*** AVAILABLE DATA Section Begins ***

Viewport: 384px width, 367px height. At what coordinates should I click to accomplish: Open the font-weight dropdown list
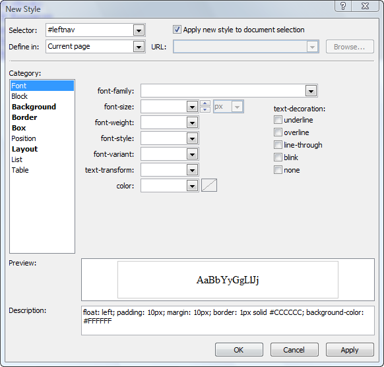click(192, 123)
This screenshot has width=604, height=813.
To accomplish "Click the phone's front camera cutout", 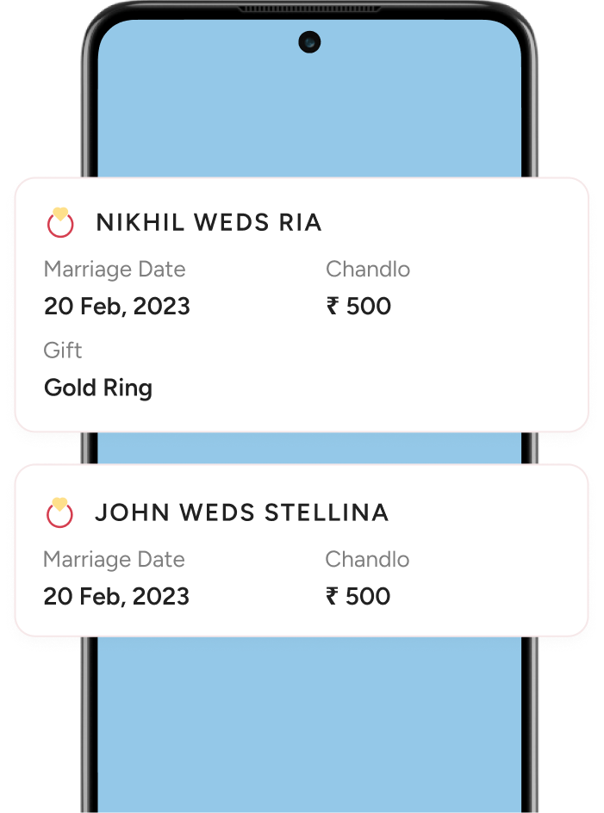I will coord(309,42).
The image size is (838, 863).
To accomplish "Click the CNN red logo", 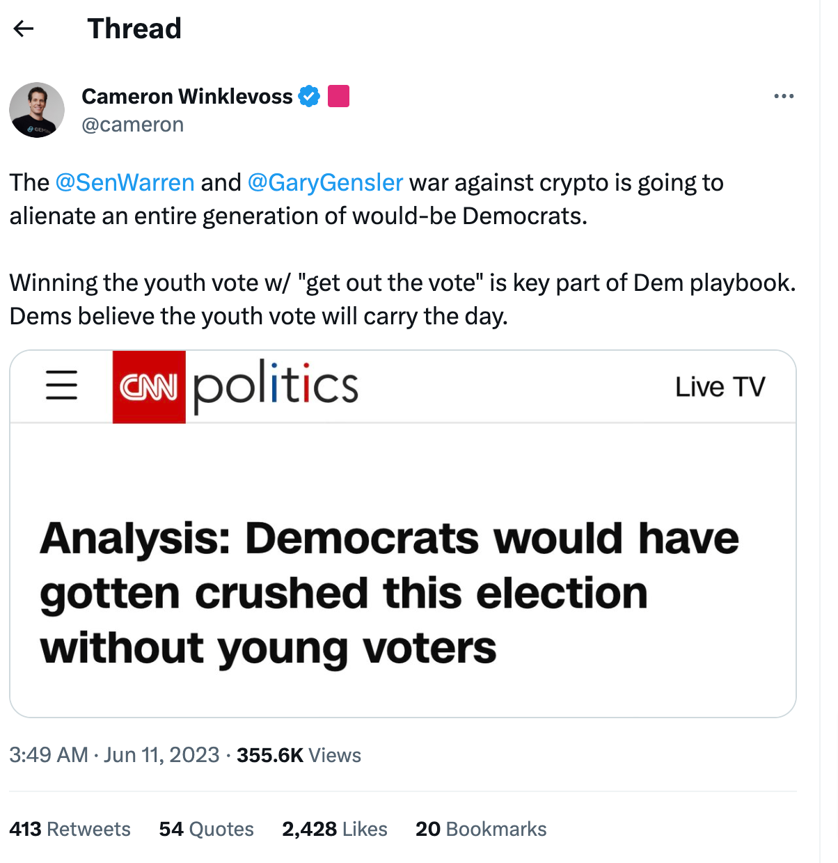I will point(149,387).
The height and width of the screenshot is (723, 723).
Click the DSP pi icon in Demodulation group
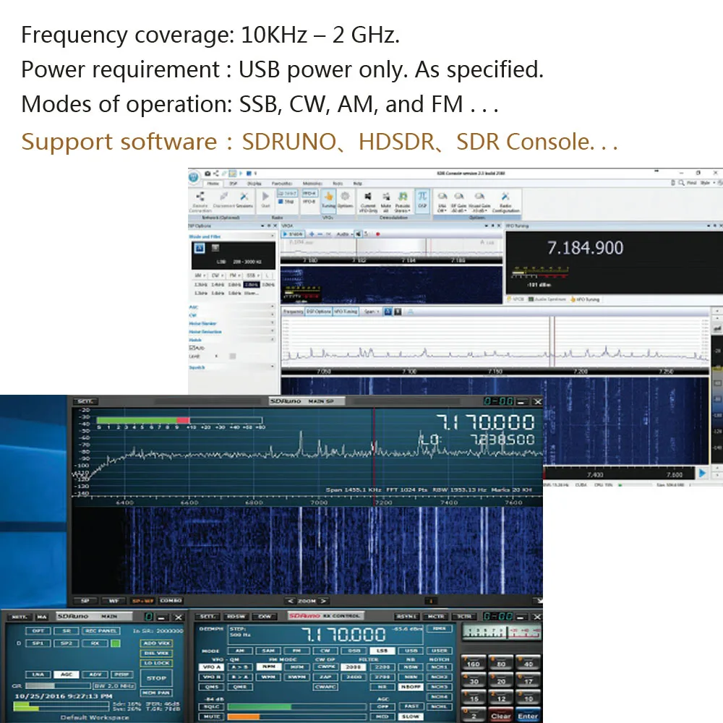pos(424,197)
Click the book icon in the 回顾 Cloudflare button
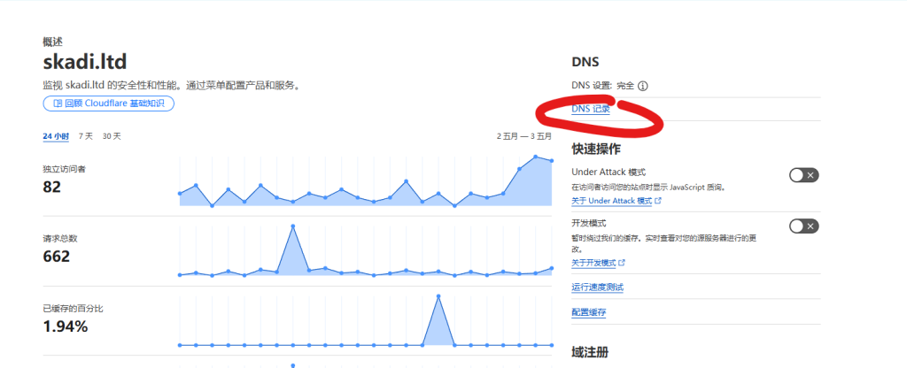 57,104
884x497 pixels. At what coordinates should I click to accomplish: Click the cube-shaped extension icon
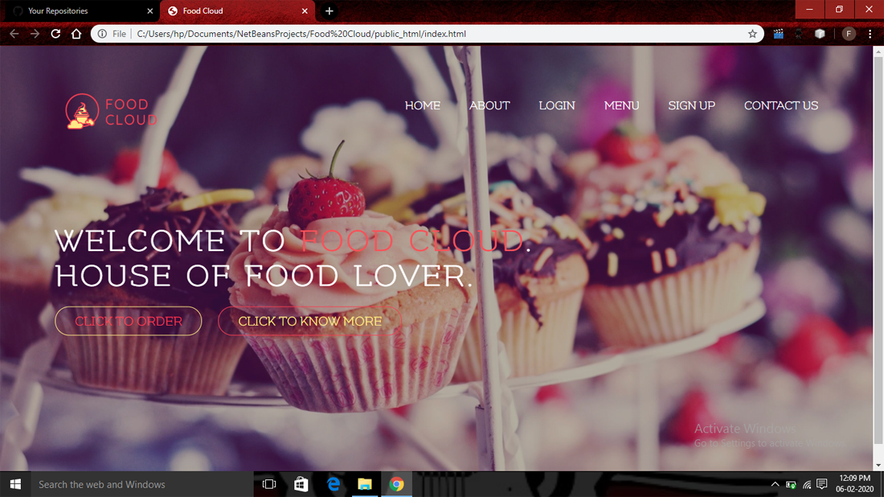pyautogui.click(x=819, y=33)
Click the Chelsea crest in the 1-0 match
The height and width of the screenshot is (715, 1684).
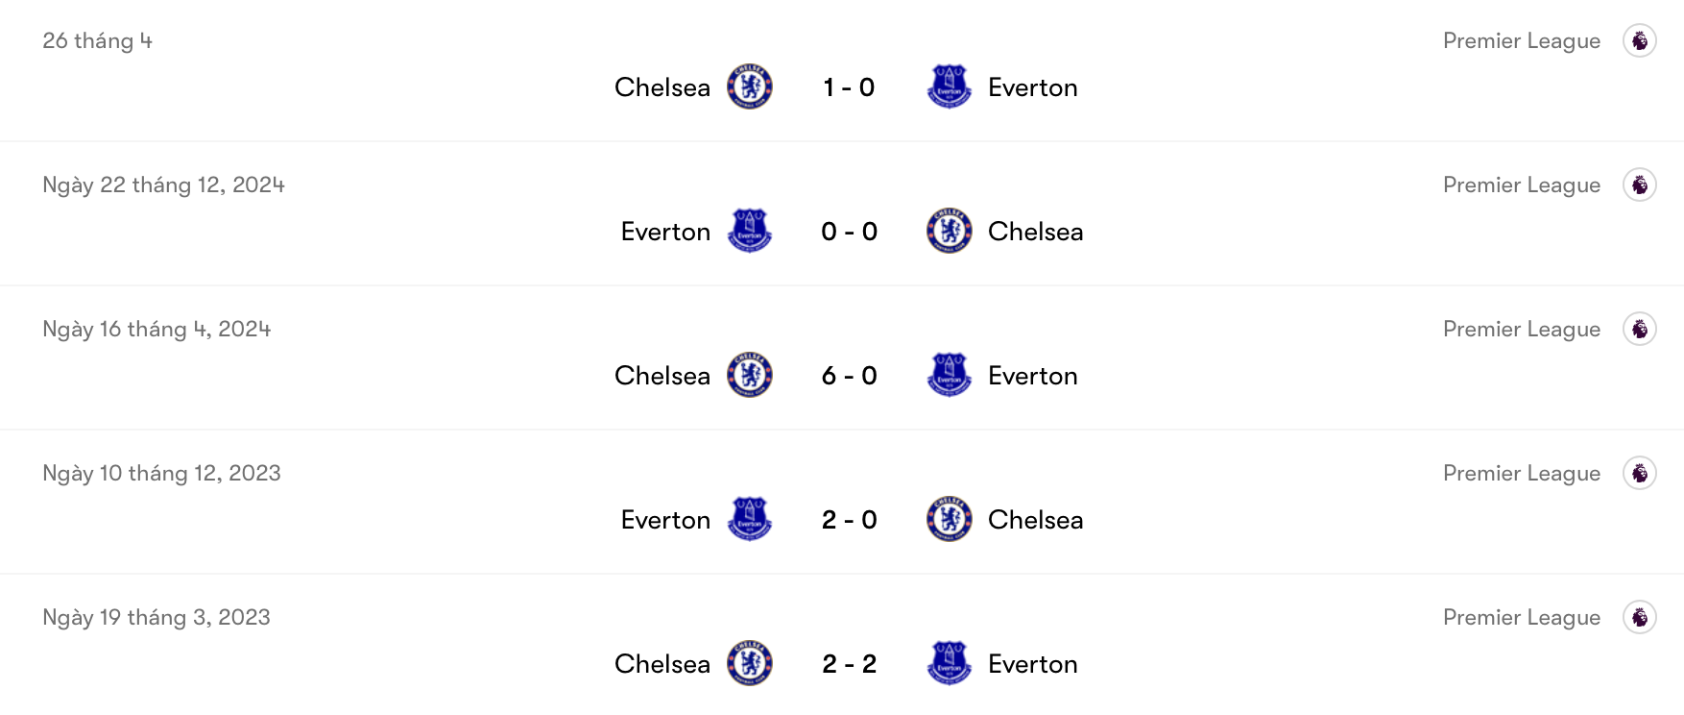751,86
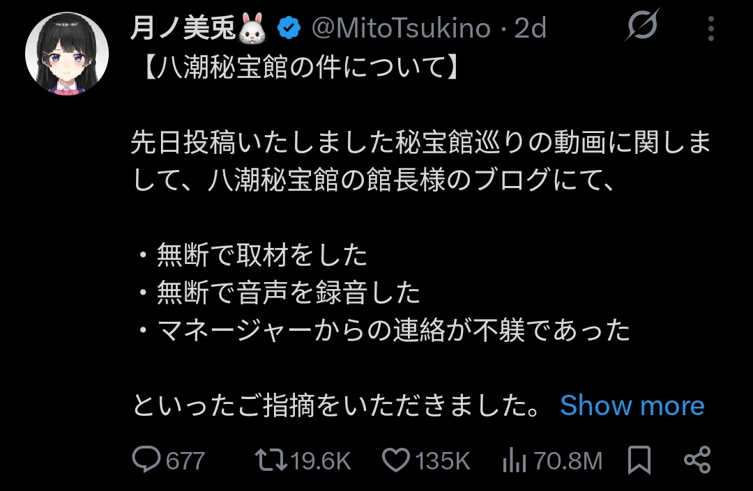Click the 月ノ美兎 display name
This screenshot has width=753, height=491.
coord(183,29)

*** AVAILABLE DATA Section Ends ***
*** AVAILABLE DATA Section Begins ***

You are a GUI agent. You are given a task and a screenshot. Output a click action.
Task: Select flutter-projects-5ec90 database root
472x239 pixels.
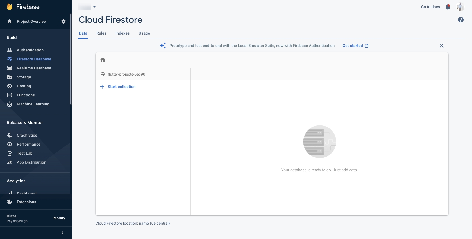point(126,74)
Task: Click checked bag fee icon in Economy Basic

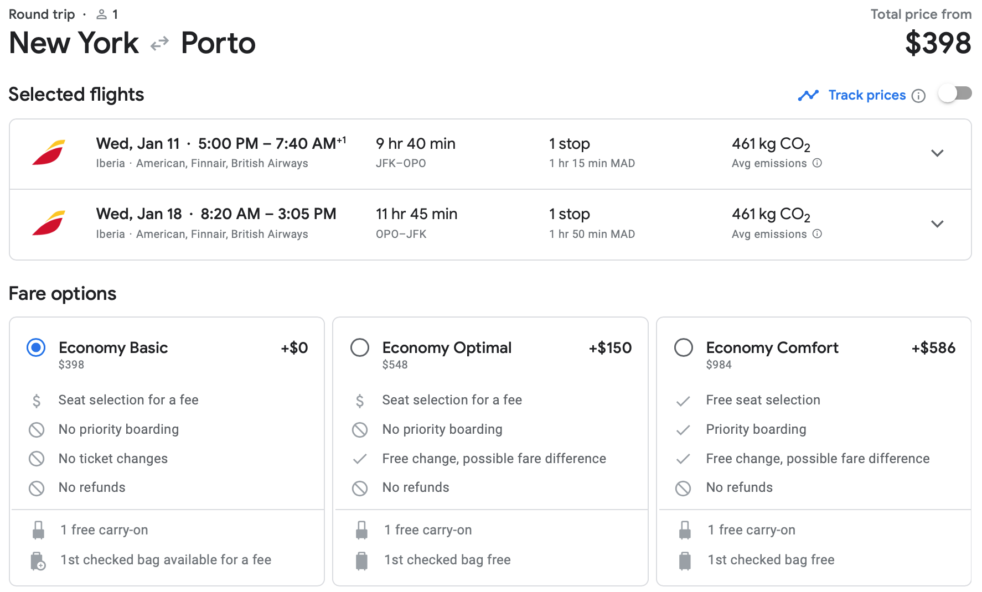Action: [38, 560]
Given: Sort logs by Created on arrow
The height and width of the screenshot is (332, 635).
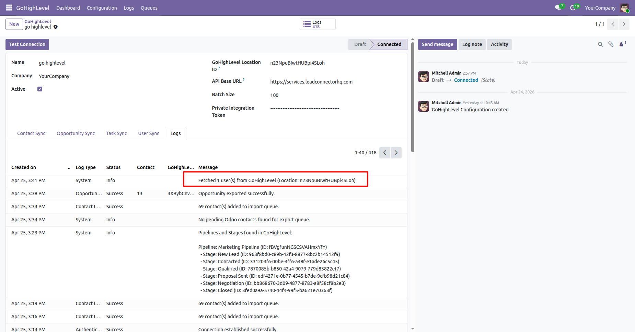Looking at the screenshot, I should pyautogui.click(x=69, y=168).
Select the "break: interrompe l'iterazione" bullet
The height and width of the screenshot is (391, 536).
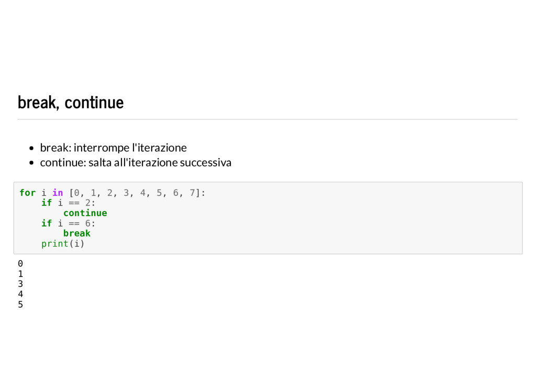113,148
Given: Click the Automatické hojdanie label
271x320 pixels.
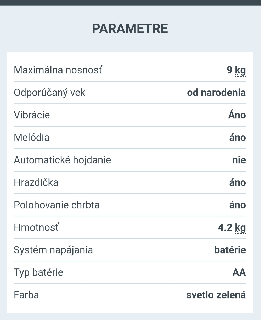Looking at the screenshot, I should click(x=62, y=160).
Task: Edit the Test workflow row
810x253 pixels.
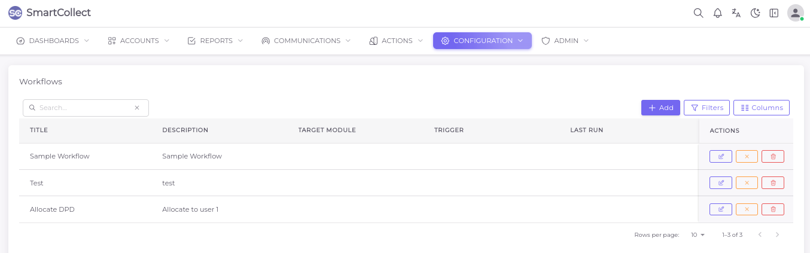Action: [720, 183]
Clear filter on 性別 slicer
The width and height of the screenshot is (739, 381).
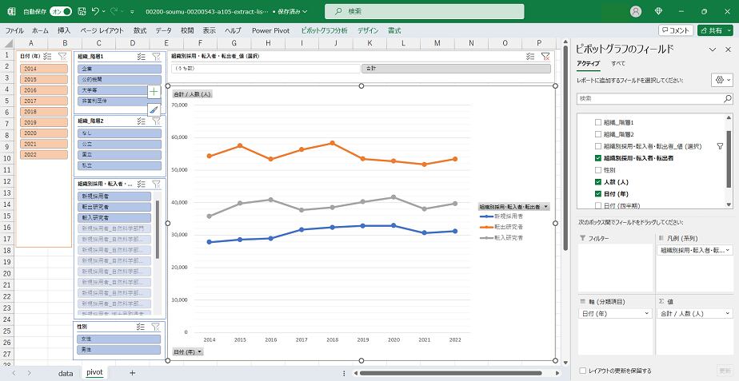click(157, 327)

*** AVAILABLE DATA Section Ends ***
*** AVAILABLE DATA Section Begins ***

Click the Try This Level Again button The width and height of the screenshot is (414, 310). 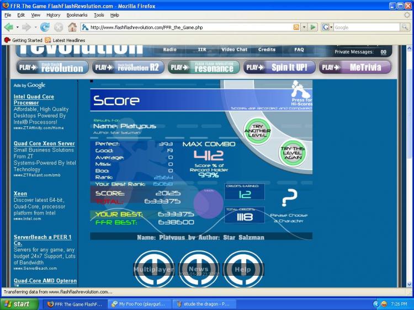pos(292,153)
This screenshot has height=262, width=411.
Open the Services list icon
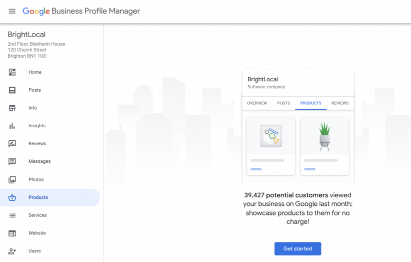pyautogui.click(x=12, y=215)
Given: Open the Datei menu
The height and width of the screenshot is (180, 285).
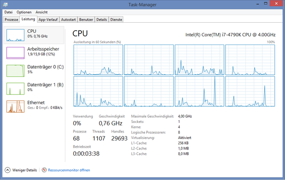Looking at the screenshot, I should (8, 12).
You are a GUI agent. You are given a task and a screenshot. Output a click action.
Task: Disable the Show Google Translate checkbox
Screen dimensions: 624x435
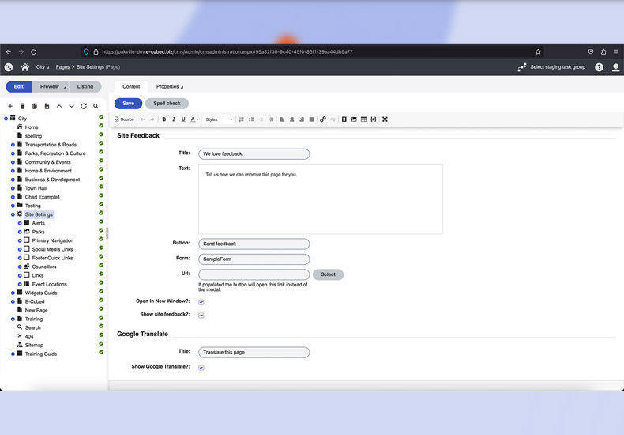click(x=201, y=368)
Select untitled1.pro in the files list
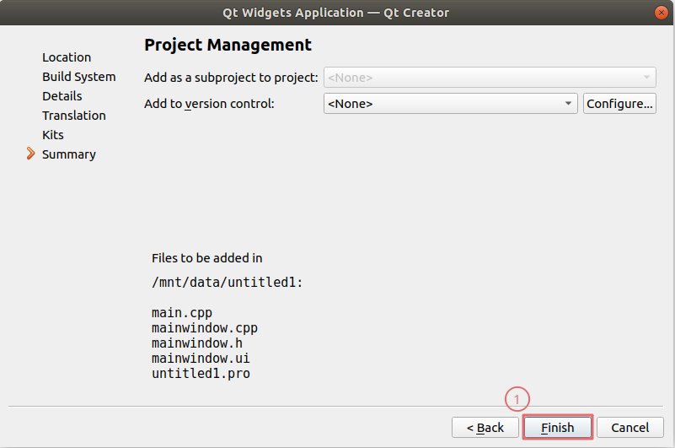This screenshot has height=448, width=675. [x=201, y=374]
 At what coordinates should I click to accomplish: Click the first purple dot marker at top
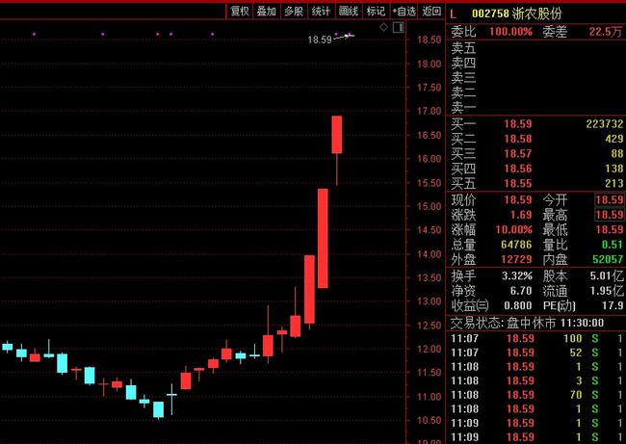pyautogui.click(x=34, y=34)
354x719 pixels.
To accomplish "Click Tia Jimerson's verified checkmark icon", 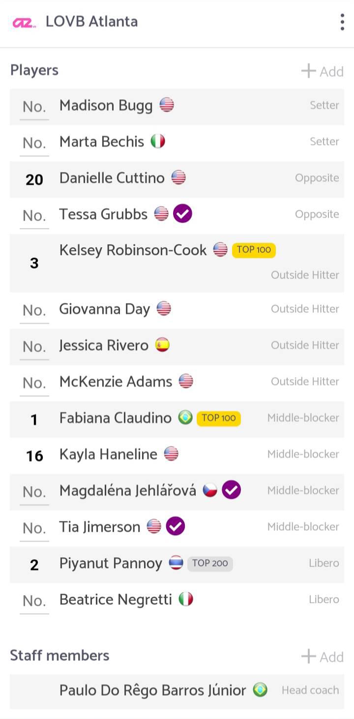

*** AVAILABLE DATA Section Ends ***

Repeat exactly the lines above, beginning at the one containing "This screenshot has height=262, width=411." and ending at the one containing "Tia Jimerson's verified". Do not carry over any pictures.

__WRITTEN ANSWER__.
This screenshot has height=262, width=411.
Open the Services list icon
pyautogui.click(x=12, y=215)
Given: Open the Datei menu
The height and width of the screenshot is (180, 285).
Looking at the screenshot, I should (8, 12).
You are a GUI agent. You are given a task and a screenshot. Output a click action.
Task: Disable the Show Google Translate checkbox
Screen dimensions: 624x435
click(x=201, y=368)
Select untitled1.pro in the files list
This screenshot has height=448, width=675. [x=201, y=374]
 At what coordinates should I click to accomplish: Click the first purple dot marker at top
pyautogui.click(x=34, y=34)
354x719 pixels.
To accomplish "Click Tia Jimerson's verified checkmark icon", 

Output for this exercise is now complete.